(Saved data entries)

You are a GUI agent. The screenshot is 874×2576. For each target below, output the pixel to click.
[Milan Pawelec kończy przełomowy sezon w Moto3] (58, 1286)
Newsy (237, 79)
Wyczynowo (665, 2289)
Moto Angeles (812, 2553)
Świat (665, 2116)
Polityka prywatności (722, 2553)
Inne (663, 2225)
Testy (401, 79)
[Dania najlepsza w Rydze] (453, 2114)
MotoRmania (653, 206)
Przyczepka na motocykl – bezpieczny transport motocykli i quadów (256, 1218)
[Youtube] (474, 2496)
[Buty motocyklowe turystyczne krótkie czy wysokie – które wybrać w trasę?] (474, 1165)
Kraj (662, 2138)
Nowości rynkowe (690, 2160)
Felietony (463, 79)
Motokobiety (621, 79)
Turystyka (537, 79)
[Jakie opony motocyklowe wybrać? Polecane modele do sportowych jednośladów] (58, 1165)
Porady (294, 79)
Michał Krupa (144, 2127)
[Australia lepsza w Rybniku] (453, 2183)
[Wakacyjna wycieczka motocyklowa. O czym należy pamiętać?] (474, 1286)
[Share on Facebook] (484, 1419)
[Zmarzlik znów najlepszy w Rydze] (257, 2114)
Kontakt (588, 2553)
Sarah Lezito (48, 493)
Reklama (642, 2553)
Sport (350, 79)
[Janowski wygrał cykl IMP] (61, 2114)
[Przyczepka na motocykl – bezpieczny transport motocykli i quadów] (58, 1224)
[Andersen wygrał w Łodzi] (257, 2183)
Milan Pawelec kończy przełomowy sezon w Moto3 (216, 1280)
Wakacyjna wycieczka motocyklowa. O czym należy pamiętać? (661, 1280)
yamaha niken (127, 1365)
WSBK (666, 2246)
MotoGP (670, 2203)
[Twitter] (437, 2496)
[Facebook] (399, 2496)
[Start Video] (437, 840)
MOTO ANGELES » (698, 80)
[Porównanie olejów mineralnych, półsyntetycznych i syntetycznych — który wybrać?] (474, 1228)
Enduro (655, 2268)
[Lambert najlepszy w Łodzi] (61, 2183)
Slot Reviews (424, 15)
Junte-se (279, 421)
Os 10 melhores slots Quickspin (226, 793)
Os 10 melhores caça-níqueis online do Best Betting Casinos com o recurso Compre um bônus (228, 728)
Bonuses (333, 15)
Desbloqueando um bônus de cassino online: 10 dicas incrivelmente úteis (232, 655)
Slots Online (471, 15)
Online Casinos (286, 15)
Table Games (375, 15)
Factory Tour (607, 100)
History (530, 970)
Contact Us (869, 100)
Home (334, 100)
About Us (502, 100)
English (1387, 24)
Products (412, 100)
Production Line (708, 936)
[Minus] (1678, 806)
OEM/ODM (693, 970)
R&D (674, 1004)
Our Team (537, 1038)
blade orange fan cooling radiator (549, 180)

▶ _Assignment_: Reproduce all of the entries above verbatim.

▶ _Task response_:
You are a GUI agent. The screenshot is 874×2576. For each target below, output the pixel to click.
[Milan Pawelec kończy przełomowy sezon w Moto3] (58, 1286)
Newsy (237, 79)
Wyczynowo (665, 2289)
Moto Angeles (812, 2553)
Świat (665, 2116)
Polityka prywatności (722, 2553)
Inne (663, 2225)
Testy (401, 79)
[Dania najlepsza w Rydze] (453, 2114)
MotoRmania (653, 206)
Przyczepka na motocykl – bezpieczny transport motocykli i quadów (256, 1218)
[Youtube] (474, 2496)
[Buty motocyklowe turystyczne krótkie czy wysokie – które wybrać w trasę?] (474, 1165)
Kraj (662, 2138)
Nowości rynkowe (690, 2160)
Felietony (463, 79)
Motokobiety (621, 79)
Turystyka (537, 79)
[Jakie opony motocyklowe wybrać? Polecane modele do sportowych jednośladów] (58, 1165)
Porady (294, 79)
Michał Krupa (144, 2127)
[Australia lepsza w Rybniku] (453, 2183)
[Wakacyjna wycieczka motocyklowa. O czym należy pamiętać?] (474, 1286)
[Share on Facebook] (484, 1419)
[Zmarzlik znów najlepszy w Rydze] (257, 2114)
Kontakt (588, 2553)
Sarah Lezito (48, 493)
Reklama (642, 2553)
Sport (350, 79)
[Janowski wygrał cykl IMP] (61, 2114)
[Przyczepka na motocykl – bezpieczny transport motocykli i quadów] (58, 1224)
[Andersen wygrał w Łodzi] (257, 2183)
Milan Pawelec kończy przełomowy sezon w Moto3 (216, 1280)
Wakacyjna wycieczka motocyklowa. O czym należy pamiętać? (661, 1280)
yamaha niken (127, 1365)
WSBK (666, 2246)
MotoGP (670, 2203)
[Twitter] (437, 2496)
[Facebook] (399, 2496)
[Start Video] (437, 840)
MOTO ANGELES » (698, 80)
[Porównanie olejów mineralnych, półsyntetycznych i syntetycznych — który wybrać?] (474, 1228)
Enduro (655, 2268)
[Lambert najlepszy w Łodzi] (61, 2183)
Slot Reviews (424, 15)
Junte-se (279, 421)
Os 10 melhores slots Quickspin (226, 793)
Os 10 melhores caça-níqueis online do Best Betting Casinos com o recurso Compre um bônus (228, 728)
Bonuses (333, 15)
Desbloqueando um bônus de cassino online: 10 dicas incrivelmente úteis (232, 655)
Slots Online (471, 15)
Online Casinos (286, 15)
Table Games (375, 15)
Factory Tour (607, 100)
History (530, 970)
Contact Us (869, 100)
Home (334, 100)
About Us (502, 100)
English (1387, 24)
Products (412, 100)
Production Line (708, 936)
[Minus] (1678, 806)
OEM/ODM (693, 970)
R&D (674, 1004)
Our Team (537, 1038)
blade orange fan cooling radiator (549, 180)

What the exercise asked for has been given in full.